Ebenso die ernüchternde Einsicht, dass die Top-Turniere gerade auf der nunmehr der Vergangenheit angehörenden European Tour alles erdrück(t)en, was zum Brot-und-Butter-Business des durchschnittlichen spielenden Mitglieds gehört, im internationalen Vergleich hingegen kaum und in der Beletage des Profi-Betriebs gar nicht zählt.
Morikawa beherrschte das Race to Dubai inklusive dem abschließenden Showdown auf dem Earth Course, obwohl er nur zwei reguläre European-Tour-Turniere bestritt. Doch die Resultate der Omega Dubai Desert Classic und der Scottish Open ((T68/8,9 Punkte und T71/14,8 Punkte) hatte er nicht mal nötig: Mit den Zählern aus vier Majors und drei WGC war seine Wertung ohnehin prall gefüllt. Manche nannten das eine Farce.
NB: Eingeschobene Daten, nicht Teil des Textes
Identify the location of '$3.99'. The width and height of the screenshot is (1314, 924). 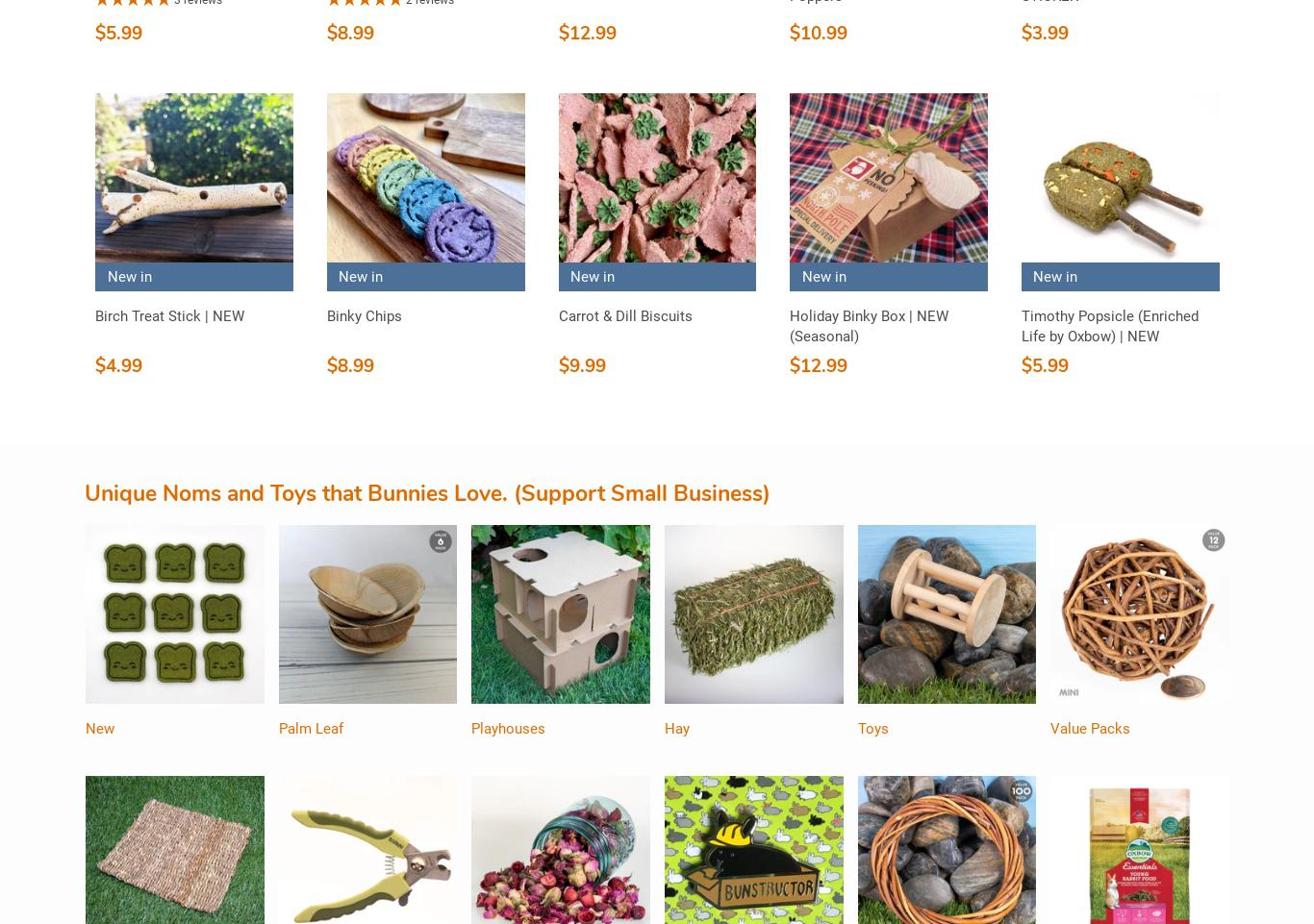
(1019, 32).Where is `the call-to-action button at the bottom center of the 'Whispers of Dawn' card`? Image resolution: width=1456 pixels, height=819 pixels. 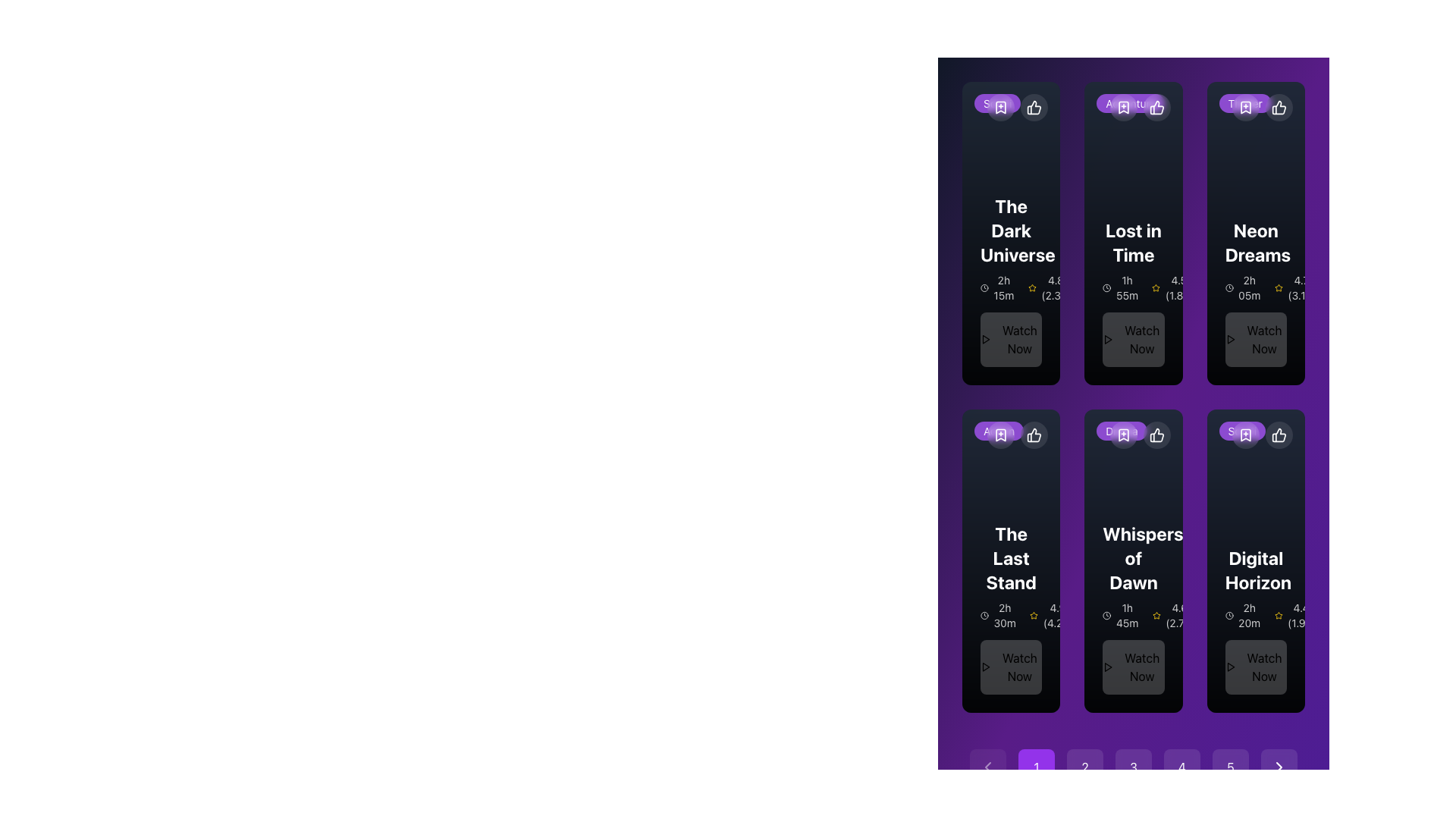
the call-to-action button at the bottom center of the 'Whispers of Dawn' card is located at coordinates (1133, 666).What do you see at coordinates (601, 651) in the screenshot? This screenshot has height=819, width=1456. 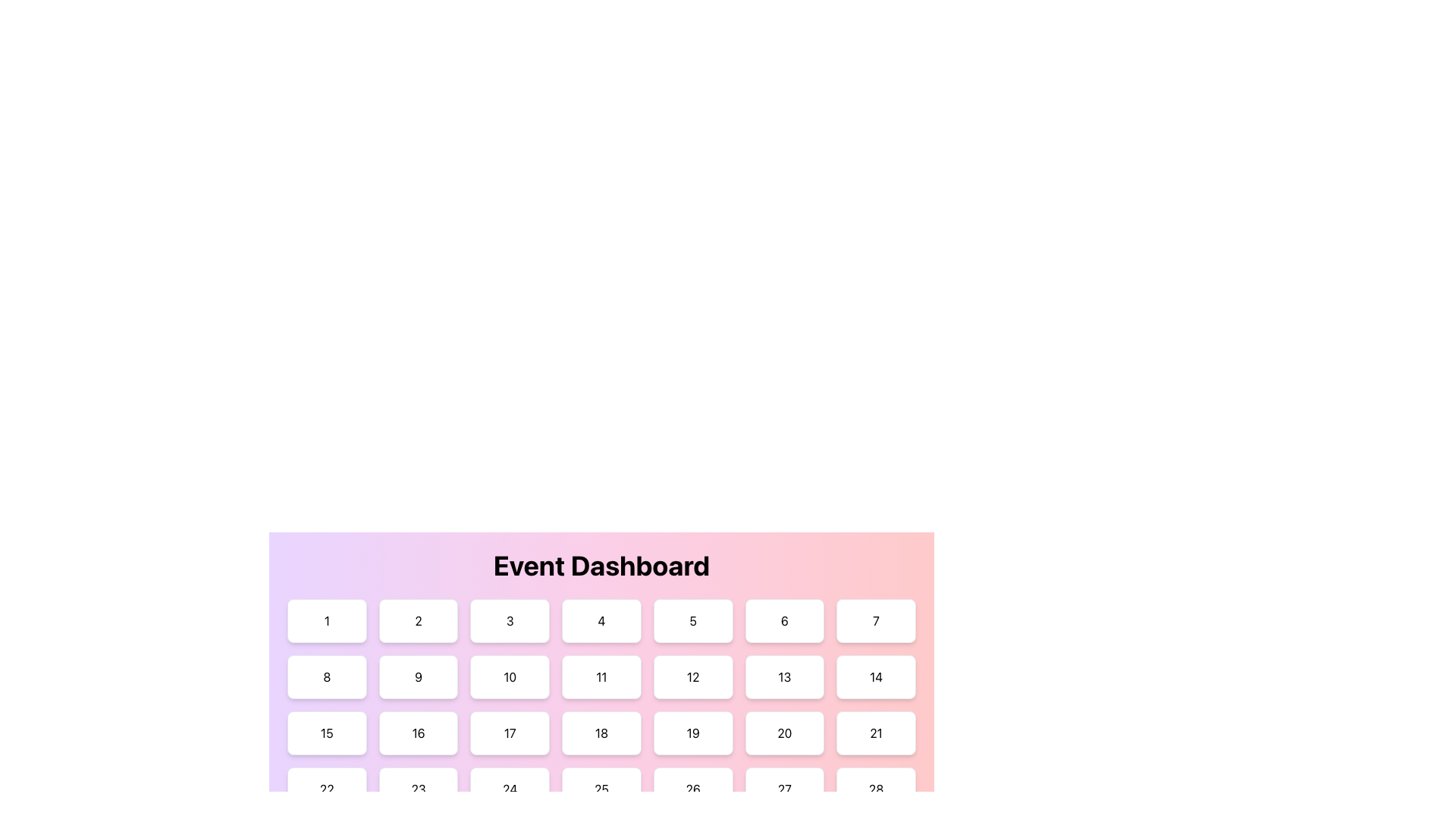 I see `the Interactive Datum Box located in the second row and fourth column of the Event Dashboard` at bounding box center [601, 651]. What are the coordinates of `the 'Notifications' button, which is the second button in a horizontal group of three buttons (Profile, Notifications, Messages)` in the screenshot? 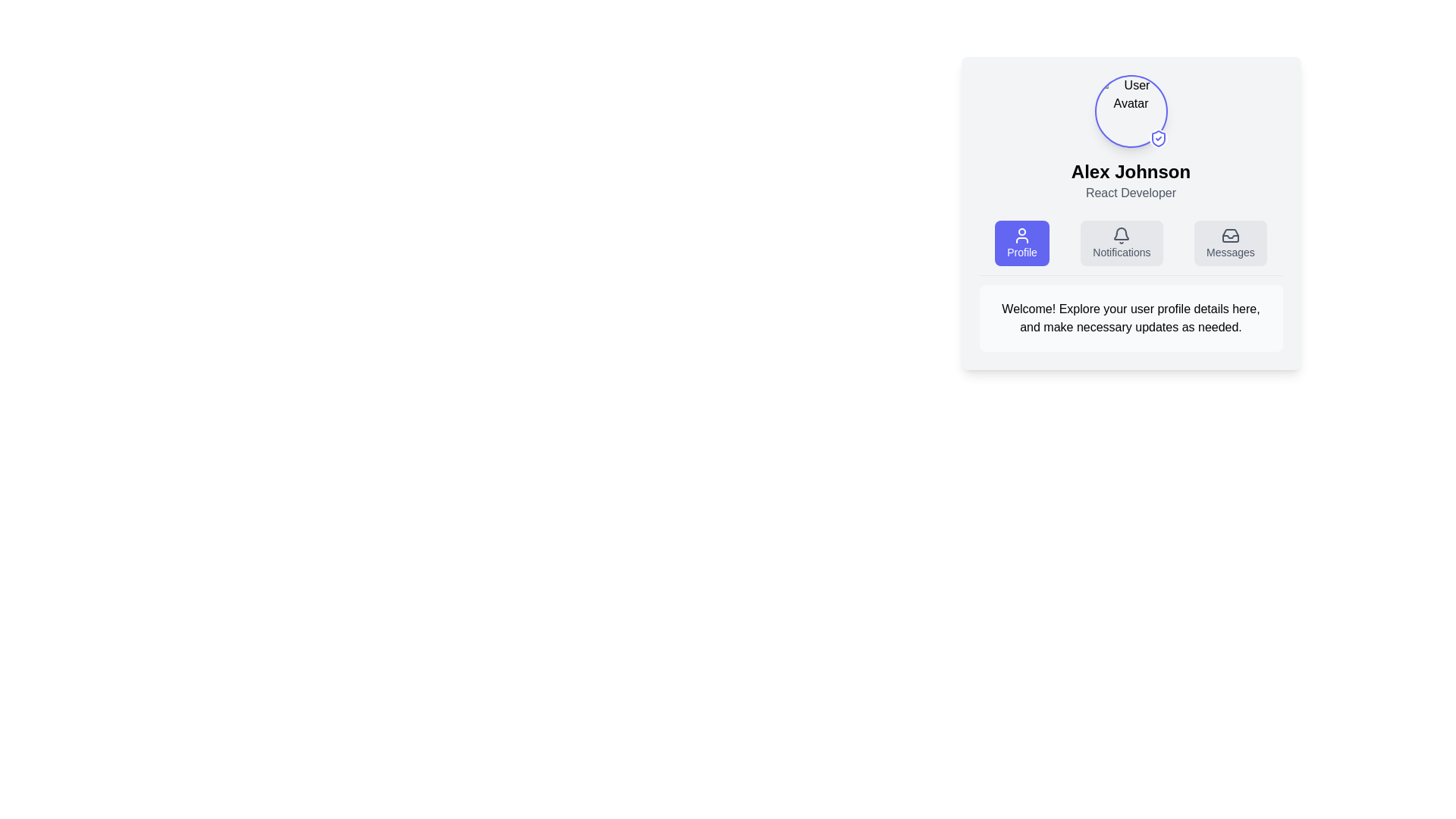 It's located at (1121, 242).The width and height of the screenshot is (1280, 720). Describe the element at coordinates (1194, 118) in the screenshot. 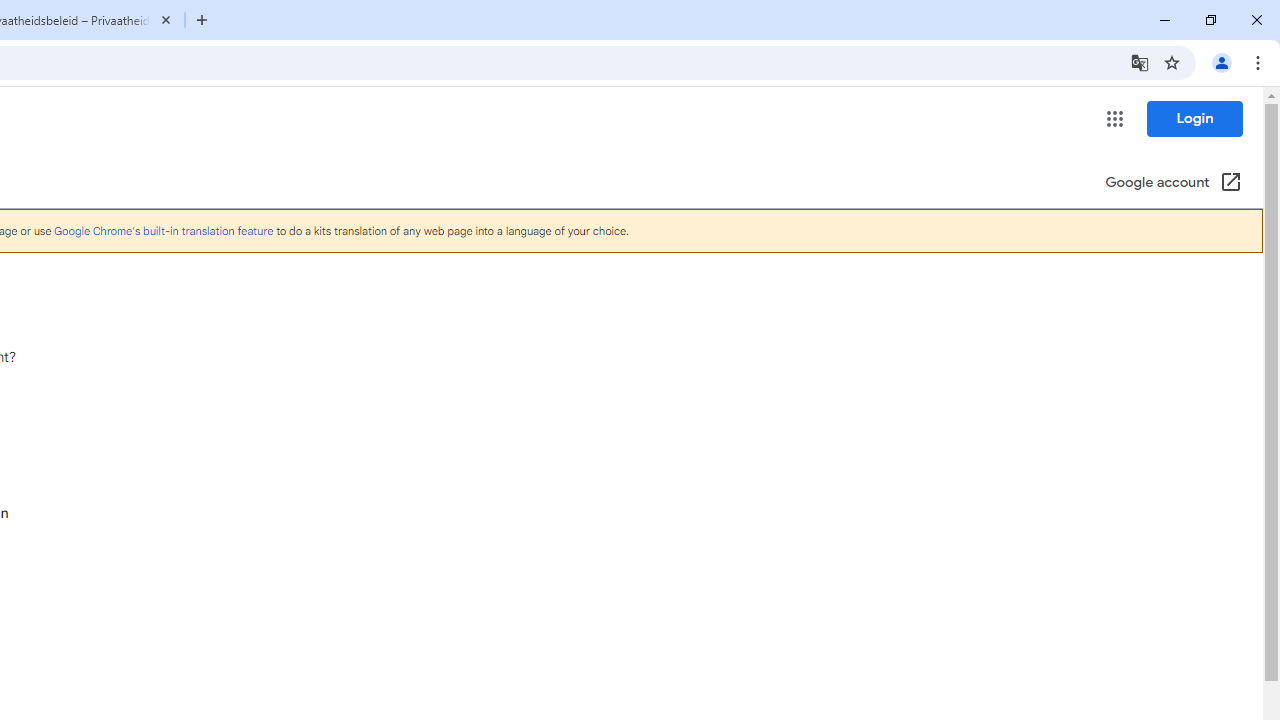

I see `'Login'` at that location.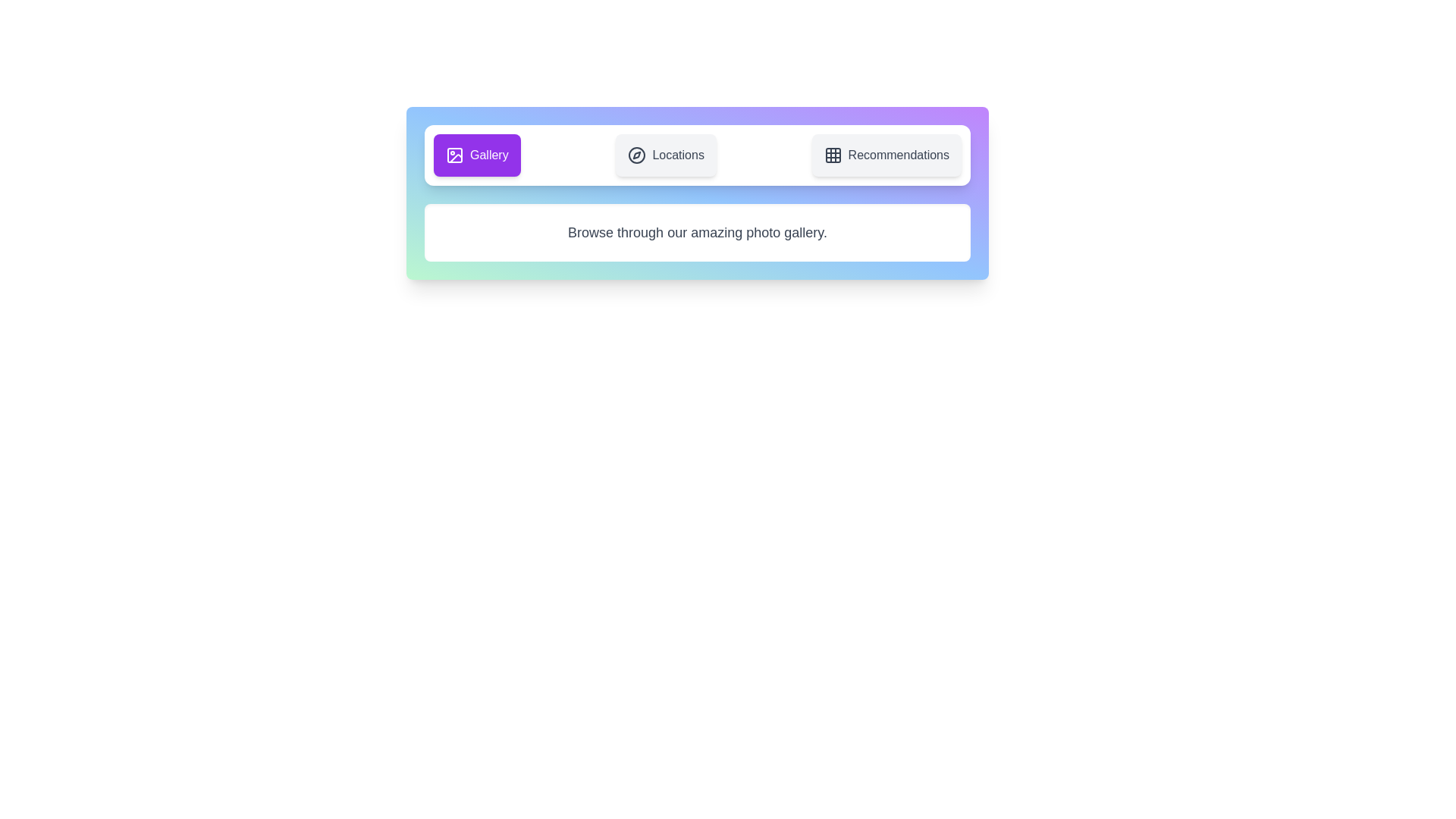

Der zweitplatzierte Billy Horschel profitierte bei seinen elf zählbaren Aufritten zuvorderst vom Gewinn der BMW PGA Championship, hatte seine Race-to-Dubai-Bilanz indes bereits mit dem Sieg beim WGC – Dell Technologies Match Play (1.335 Punkte) und dem geteilten zweiten Platz bei der WGC – Workday Championship (596,3) ordentlich aufgepolstert.
Jon Rahm, der abwesende Dritte
Und Jon Rahm, der in Abwesenheit Dritter wurde, punktete zuvorderst mit seinem US-Open-Erfolg (1.665), bei der Open Championship (T3/563,5 Punkte), beim Masters (T5/387) und beim WGC – Match Play (T5/264,8). Die 240 Zähler für den siebten Platz bei der Scottish Open hätte er schlussendlich gar nicht gebraucht, um sich knapp vor dem Viertplatzierten Matt Fitzpatrick zu behaupten. Andererseits wurden dem Spanier für einen Platz T32 bei der WGC – Workday Championship fast doppelt so viele Punkte gutgeschrieben (65,6) wie für den beinahe „doppelt so guten“ geteilten 17. Rang bei der Open de España (35,5).
Was zu beweisen war.
Aus den Schuhen des Stiefkinds
Aber, um so aphoristisch zu enden wie dieser Beitrag begann: „Panta rhei“ weiß der Altgrieche, alles fließt. Mit der strategischen Allianz von PGA Tour und European Tour Group und der Einführung der DP World Tour wird der europäische Circuit deutlich aufgewertet, gewinnt an Bedeutung. Die kleine Tour-Schwester entwächst den Schuhen des Stiefkinds. In Teilen jedenfalls, mit bestimmten Turnieren: Scottish und Irish Open beispielsweise, das eine oder andere aus der Rolex Series. Sie rangieren in Sachen Attraktivität und Reputation künftig mit den Pendants der PGA Tour auf einem Level unterhalb der „Weltliga“-Wettkämpfe.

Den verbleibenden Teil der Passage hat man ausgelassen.